Common Lisp, Prolog & Smalltalk all have their issues - fortunately they all deliver on the big idea - a reasonable meta system. But there are an incredible number of incremental improvements that could be done to what we know is good about these systems - this work absolutely needs to be done and IMO Clojure is one such example of this.

As far what does Clojure have to offer CL programmers - there are a few CLers in the Clojure community. Those that have actually put in the time end up liking Clojure just fine as far as I can tell. You should talk to them and find out what they like. For the the rest, I think CL was born of a culture of Lisp infighting. For example, the CL / Scheme rift makes little sense to me and probably has deep historical / political roots that don't interest me that much. It warms my heart that Lisp luminaries whether CL (Richard Gabriel) or Scheme (Dan Friedman & Will Byrd) are looked very highly upon in the Clojure community.

I think it's important to note that the number of users coming from Java is about as large as Ruby & Python combined. Clojure is Lisp after all and the syntax probably won't jive with people attached to surface syntax the way some Ruby & Python devs are. Adventurous Java devs are probably plenty excited about the lack of ceremony ;)

As far as predicate dispatch - I wouldn't say it's stalled so much as it's a project with a few tough pieces to work out. One big hurdle was getting cKanren worked into core.logic. That's now mostly done. So the next step is to clean up core.match. Also, I spend a lot of time on this thing called ClojureScript ;) so I haven't worked on predicate dispatch nearly as much as I would have liked.

I too have little interest in Go, but some hackers I respect really like it. So obviously there's a lot of things that Go gets right.

Finally, I'm not convinced that Clojure doesn't bring anything new to the table. I agree there is no one feature that I can point out that doesn't exist in some other decent PL - but after some four years of Clojure programming - this language still make me smile!

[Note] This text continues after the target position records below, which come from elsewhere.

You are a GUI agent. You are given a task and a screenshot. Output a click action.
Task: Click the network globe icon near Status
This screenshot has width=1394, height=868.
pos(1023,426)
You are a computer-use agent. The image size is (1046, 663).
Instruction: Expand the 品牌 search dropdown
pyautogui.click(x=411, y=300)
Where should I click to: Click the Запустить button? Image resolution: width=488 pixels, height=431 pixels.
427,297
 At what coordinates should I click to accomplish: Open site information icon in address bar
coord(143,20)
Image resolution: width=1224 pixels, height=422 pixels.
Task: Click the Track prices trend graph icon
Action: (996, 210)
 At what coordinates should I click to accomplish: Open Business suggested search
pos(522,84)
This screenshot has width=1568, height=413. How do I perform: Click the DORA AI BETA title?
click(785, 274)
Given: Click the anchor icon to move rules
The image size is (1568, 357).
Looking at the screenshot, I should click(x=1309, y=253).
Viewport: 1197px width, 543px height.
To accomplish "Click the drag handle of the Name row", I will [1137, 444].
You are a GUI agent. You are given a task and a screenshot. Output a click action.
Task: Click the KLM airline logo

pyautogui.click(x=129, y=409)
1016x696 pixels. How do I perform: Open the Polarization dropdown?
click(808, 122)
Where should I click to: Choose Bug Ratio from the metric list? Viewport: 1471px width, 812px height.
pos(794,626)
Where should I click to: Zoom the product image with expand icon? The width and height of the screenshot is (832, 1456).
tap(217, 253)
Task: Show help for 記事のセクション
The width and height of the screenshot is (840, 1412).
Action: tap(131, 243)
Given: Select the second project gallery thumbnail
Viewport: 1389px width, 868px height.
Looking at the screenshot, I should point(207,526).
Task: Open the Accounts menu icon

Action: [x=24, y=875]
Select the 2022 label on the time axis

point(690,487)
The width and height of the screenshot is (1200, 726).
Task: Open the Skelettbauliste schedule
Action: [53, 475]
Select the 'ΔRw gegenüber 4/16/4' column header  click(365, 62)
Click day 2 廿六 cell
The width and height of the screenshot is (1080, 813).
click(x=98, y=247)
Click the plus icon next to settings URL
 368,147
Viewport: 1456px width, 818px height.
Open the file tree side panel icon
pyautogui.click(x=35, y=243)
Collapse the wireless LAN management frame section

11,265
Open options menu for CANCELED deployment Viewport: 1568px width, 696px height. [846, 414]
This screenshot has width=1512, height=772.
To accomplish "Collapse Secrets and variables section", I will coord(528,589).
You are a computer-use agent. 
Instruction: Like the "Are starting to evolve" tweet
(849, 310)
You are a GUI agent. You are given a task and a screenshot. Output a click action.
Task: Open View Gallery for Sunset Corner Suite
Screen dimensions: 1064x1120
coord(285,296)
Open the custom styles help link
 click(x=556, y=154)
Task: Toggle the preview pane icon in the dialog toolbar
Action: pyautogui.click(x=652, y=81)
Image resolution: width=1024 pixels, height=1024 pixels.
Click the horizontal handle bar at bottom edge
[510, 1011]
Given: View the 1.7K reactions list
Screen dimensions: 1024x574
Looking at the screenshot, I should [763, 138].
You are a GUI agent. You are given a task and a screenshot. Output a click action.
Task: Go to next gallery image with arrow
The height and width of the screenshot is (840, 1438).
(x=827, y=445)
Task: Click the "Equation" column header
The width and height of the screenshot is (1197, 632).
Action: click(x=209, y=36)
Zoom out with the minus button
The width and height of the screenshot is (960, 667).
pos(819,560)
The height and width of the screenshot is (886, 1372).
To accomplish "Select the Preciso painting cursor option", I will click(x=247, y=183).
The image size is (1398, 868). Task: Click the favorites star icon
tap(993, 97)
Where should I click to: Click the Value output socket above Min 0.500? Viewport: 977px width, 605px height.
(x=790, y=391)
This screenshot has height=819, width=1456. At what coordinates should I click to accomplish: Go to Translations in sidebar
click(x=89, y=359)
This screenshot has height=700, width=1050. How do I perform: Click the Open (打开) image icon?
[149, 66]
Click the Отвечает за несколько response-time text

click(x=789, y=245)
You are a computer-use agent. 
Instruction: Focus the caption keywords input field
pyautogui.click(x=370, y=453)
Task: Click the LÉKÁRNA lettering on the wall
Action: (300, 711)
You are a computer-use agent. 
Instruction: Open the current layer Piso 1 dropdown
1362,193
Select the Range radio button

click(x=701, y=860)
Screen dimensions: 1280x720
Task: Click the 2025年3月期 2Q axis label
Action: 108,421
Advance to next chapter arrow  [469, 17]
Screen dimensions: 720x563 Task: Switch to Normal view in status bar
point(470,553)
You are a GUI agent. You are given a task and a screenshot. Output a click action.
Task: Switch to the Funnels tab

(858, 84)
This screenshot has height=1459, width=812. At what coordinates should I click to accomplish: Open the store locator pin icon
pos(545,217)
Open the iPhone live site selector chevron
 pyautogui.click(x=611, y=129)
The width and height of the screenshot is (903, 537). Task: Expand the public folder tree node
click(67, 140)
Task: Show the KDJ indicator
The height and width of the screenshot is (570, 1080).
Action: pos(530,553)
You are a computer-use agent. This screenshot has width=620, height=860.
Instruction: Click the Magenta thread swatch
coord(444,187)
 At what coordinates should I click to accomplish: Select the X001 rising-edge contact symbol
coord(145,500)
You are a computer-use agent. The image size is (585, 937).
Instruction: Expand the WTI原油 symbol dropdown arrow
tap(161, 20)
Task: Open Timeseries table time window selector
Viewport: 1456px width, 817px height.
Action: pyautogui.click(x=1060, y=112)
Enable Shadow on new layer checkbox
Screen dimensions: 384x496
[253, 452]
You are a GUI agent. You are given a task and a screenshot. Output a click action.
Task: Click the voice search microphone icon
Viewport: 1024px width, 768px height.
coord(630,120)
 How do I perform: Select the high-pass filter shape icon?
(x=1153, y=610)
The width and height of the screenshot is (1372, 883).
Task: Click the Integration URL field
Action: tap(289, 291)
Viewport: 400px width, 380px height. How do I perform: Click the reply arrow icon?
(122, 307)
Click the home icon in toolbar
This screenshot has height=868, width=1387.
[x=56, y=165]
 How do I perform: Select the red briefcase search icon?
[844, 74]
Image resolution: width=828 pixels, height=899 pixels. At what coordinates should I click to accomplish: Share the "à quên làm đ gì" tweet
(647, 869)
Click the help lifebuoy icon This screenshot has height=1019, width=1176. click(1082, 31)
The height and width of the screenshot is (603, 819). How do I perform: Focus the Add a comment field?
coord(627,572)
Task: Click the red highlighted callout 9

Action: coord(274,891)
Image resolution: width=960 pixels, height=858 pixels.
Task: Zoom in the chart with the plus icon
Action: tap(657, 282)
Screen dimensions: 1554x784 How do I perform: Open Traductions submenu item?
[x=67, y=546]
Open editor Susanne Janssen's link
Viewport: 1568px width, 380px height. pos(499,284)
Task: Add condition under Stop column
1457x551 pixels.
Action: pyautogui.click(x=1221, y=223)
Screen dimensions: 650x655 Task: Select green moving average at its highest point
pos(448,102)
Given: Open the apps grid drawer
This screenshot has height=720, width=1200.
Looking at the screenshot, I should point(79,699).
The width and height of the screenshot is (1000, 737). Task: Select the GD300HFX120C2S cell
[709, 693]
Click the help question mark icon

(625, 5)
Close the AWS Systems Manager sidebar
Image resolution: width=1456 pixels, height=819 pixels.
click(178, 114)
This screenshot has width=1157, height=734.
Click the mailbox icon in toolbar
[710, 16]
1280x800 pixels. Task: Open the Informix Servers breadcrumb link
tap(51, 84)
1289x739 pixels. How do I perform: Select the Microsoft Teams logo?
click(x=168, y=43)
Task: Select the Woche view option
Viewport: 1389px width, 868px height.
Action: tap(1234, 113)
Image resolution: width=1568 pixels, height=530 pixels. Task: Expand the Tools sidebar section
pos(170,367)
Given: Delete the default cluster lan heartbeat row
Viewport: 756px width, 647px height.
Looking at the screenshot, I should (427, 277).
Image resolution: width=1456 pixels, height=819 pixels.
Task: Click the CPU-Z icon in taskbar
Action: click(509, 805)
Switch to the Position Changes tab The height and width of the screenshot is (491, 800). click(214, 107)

I think CL was born of a culture of Lisp infighting. For example, the CL / Scheme rift makes little sense to me and probably has deep historical / political roots that don't interest me that much.

Well, the former is true; CL was a very successful attempt to unify the existing mainline LISPs and while adding the lexical scoping of Scheme. That process was inherently political, and I'm told the phrase "sufficiently clever [or smart] compiler" was used rather too often, e.g. to get some inherently expensive off of Lisp Machines stuff into it).

Scheme has very different objectives. It started with a clean slate, threw away a lot of historical baggage and it's a Lisp-1 instead of a Lisp-2 (single value for an atom, does not potentially have both a value and function), and since its initial development has stressed simplicity and correctness (i.e. figuring one correct way of doing something), which have never been mainline LISP goals. E.g. look at the mission statement from the beginning of the standard's documents:

Programming languages should be designed not by piling feature on top of feature, but by removing the weaknesses and restrictions that make additional features appear necessary. Scheme demonstrates that a very small number of rules for forming expressions, with no restrictions on how they are composed, suffice to form a practical and efficient programming language that is flexible enough to support most of the major programming paradigms in use today.

The premise is debatable (and Scheme has not particularly broken out of the niches of language work and education), but it's very different than mainline's LISP's.

So while their might be a "rift", there never was any chance for anything else. Schemers are not going to add a lot of legacy LISP to their language (let along become a Lisp-2) so that they can run legacy mainline LISP code, Common Lispers, even if they don't have an existing code base, have needs that are not as yet satisfied by Scheme due to its very slow standardization process and the false start at addressing them in the deeply flawed and largely rejected R6RS.